Directions. Revise the material below, replacing every "How do I perform" with "How can I carry out" and keeping everything else the same.

[Dataset items]

>> start

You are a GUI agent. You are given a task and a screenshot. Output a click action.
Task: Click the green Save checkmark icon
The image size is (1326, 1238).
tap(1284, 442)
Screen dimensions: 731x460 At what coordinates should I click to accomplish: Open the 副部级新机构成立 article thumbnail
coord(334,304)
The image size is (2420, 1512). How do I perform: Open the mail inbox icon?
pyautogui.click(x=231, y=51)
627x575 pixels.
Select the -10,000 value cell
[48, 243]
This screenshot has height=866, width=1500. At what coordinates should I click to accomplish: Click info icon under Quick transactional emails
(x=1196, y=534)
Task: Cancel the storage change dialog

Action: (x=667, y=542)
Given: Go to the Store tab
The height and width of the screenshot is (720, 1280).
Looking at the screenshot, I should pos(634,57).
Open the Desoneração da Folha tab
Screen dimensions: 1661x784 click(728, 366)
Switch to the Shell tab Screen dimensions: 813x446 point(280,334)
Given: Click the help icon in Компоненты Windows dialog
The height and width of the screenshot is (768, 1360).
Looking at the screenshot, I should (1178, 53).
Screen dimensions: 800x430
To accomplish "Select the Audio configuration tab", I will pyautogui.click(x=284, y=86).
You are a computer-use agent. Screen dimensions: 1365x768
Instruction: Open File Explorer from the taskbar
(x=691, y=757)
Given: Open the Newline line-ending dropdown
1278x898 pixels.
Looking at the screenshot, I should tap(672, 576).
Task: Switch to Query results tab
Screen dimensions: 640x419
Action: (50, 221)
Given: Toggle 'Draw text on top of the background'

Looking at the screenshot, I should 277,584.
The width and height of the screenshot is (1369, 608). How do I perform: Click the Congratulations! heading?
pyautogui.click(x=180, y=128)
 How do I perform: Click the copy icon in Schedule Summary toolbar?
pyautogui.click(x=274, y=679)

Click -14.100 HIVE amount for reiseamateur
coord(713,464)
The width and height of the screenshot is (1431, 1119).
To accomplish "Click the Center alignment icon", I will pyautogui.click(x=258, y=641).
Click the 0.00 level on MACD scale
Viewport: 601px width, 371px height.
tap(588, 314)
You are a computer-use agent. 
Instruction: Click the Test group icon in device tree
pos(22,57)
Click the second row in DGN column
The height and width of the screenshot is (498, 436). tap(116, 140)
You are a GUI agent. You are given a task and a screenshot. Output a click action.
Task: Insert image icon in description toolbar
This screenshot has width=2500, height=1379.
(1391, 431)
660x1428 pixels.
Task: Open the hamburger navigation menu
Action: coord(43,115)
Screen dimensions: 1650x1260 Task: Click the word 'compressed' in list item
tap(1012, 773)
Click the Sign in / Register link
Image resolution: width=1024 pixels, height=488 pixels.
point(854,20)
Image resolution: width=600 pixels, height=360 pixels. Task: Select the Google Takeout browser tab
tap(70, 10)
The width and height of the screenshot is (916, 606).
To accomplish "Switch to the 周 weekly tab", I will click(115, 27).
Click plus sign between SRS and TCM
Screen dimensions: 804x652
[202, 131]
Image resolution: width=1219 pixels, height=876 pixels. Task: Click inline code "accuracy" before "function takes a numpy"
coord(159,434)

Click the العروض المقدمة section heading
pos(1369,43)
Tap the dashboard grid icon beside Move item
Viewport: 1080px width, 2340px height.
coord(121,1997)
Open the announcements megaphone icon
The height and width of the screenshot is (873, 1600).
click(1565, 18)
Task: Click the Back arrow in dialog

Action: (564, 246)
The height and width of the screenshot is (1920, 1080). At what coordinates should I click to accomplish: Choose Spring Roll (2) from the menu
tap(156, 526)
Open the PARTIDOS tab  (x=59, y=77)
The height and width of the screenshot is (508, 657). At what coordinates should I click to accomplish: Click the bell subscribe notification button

>> end

Solution.
You are a GUI agent. You are given a task and a screenshot. Output a click action.
Task: Click the green Save checkmark icon
The image size is (1326, 1238).
tap(1284, 442)
Screen dimensions: 731x460 At what coordinates should I click to accomplish: Open the 副部级新机构成立 article thumbnail
coord(334,304)
The image size is (2420, 1512). How can I carry out: Open the mail inbox icon?
pyautogui.click(x=231, y=51)
627x575 pixels.
Select the -10,000 value cell
[48, 243]
This screenshot has height=866, width=1500. At what coordinates should I click to accomplish: Click info icon under Quick transactional emails
(x=1196, y=534)
Task: Cancel the storage change dialog

Action: (x=667, y=542)
Given: Go to the Store tab
The height and width of the screenshot is (720, 1280).
Looking at the screenshot, I should pos(634,57).
Open the Desoneração da Folha tab
Screen dimensions: 1661x784 click(728, 366)
Switch to the Shell tab Screen dimensions: 813x446 point(280,334)
Given: Click the help icon in Компоненты Windows dialog
The height and width of the screenshot is (768, 1360).
Looking at the screenshot, I should (1178, 53).
Screen dimensions: 800x430
To accomplish "Select the Audio configuration tab", I will pyautogui.click(x=284, y=86).
You are a computer-use agent. Screen dimensions: 1365x768
Instruction: Open File Explorer from the taskbar
(x=691, y=757)
Given: Open the Newline line-ending dropdown
1278x898 pixels.
Looking at the screenshot, I should tap(672, 576).
Task: Switch to Query results tab
Screen dimensions: 640x419
Action: (50, 221)
Given: Toggle 'Draw text on top of the background'

Looking at the screenshot, I should 277,584.
The width and height of the screenshot is (1369, 608). How can I carry out: Click the Congratulations! heading?
pyautogui.click(x=180, y=128)
 How can I carry out: Click the copy icon in Schedule Summary toolbar?
pyautogui.click(x=274, y=679)

Click -14.100 HIVE amount for reiseamateur
coord(713,464)
The width and height of the screenshot is (1431, 1119).
To accomplish "Click the Center alignment icon", I will pyautogui.click(x=258, y=641).
Click the 0.00 level on MACD scale
Viewport: 601px width, 371px height.
tap(588, 314)
You are a computer-use agent. 
Instruction: Click the Test group icon in device tree
pos(22,57)
Click the second row in DGN column
The height and width of the screenshot is (498, 436). tap(116, 140)
You are a GUI agent. You are given a task and a screenshot. Output a click action.
Task: Insert image icon in description toolbar
This screenshot has width=2500, height=1379.
(1391, 431)
660x1428 pixels.
Task: Open the hamburger navigation menu
Action: coord(43,115)
Screen dimensions: 1650x1260 Task: Click the word 'compressed' in list item
tap(1012, 773)
Click the Sign in / Register link
Image resolution: width=1024 pixels, height=488 pixels.
point(854,20)
Image resolution: width=600 pixels, height=360 pixels. Task: Select the Google Takeout browser tab
tap(70, 10)
The width and height of the screenshot is (916, 606).
To accomplish "Switch to the 周 weekly tab", I will click(115, 27).
Click plus sign between SRS and TCM
Screen dimensions: 804x652
[202, 131]
Image resolution: width=1219 pixels, height=876 pixels. Task: Click inline code "accuracy" before "function takes a numpy"
coord(159,434)

Click the العروض المقدمة section heading
pos(1369,43)
Tap the dashboard grid icon beside Move item
Viewport: 1080px width, 2340px height.
coord(121,1997)
Open the announcements megaphone icon
The height and width of the screenshot is (873, 1600).
click(1565, 18)
Task: Click the Back arrow in dialog

Action: (564, 246)
The height and width of the screenshot is (1920, 1080). At what coordinates should I click to accomplish: Choose Spring Roll (2) from the menu
tap(156, 526)
Open the PARTIDOS tab  (x=59, y=77)
The height and width of the screenshot is (508, 657). At what coordinates should I click to accomplish: Click the bell subscribe notification button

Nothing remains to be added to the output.